Speaking to the press after a meeting of EU foreign ministers, Pusic said she appreciated Slovenian Foreign Minister Karl Erjavec's efforts to help find a solution "given the situation in Slovenia, where the ruling coalition is gradually coming loose." She added that Erjavec "is showing a dose of responsibility to have this issue solved before elections or some other reshuffle in Slovenia."
Pusic and Erjavec last night discussed the Ljubljanska Banka issue and a timely ratification of Croatia's European Union accession treaty in the Slovenian parliament. After the talks, they said a solution was within reach and that it could be found during February, which would pave the way for the ratification. They added that they would meet in Slovenia on February 6 with the two financial experts tasked by the two governments with dealing with the issue.
Today, Pusic would not speak about a possible solution to the issue of the now-defunct Slovenian bank "especially because we expect the bulk of the solution to be defined by the two financial experts," saying that Erjavec and she were there to provide "the political dimension the experts don't have." She said the experts' job was to financially define a solution acceptable to both sides.
Pusic went on to say that Croatia had completed the ten tasks identified by the European Commission in its monitoring report last October and that it had submitted to the Commission a report on everything that had been done in that regard.
"The last issue were the shipyards and in the meantime a way to deal with that has been agreed, including dates when contracts are to be signed. That was agreed by Economy Minister Ivan Vrdoljak in talks with Competition Commissioner Joaquin Almunia."
Asked about the translation of the acquis into Croatian, which the European Commission recently warned about, Pusic said the translation would be completed by the time of accession on July 1, "if not sooner."

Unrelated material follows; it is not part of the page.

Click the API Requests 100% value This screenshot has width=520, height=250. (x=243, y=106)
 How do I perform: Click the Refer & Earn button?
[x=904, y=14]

Asked to comment on Romanian member of the European Parliament Monica Macovei's proposal to impose post-accession monitoring for Croatia, Pusic said "Europe is a free area in which everyone can say what they want."
"Everyone is entitled to say what they want but Croatia won't have post-accession monitoring, unlike Bulgaria and Romania, in part because of the experience with such monitoring in those countries, which is why member countries have concluded that post-accession monitoring has no impact. Because of that experience, Croatia had a different negotiation model, it had benchmarks for the opening and closing of chapters and has had monitoring from the completion of the negotiations to the day of accession," said Pusic.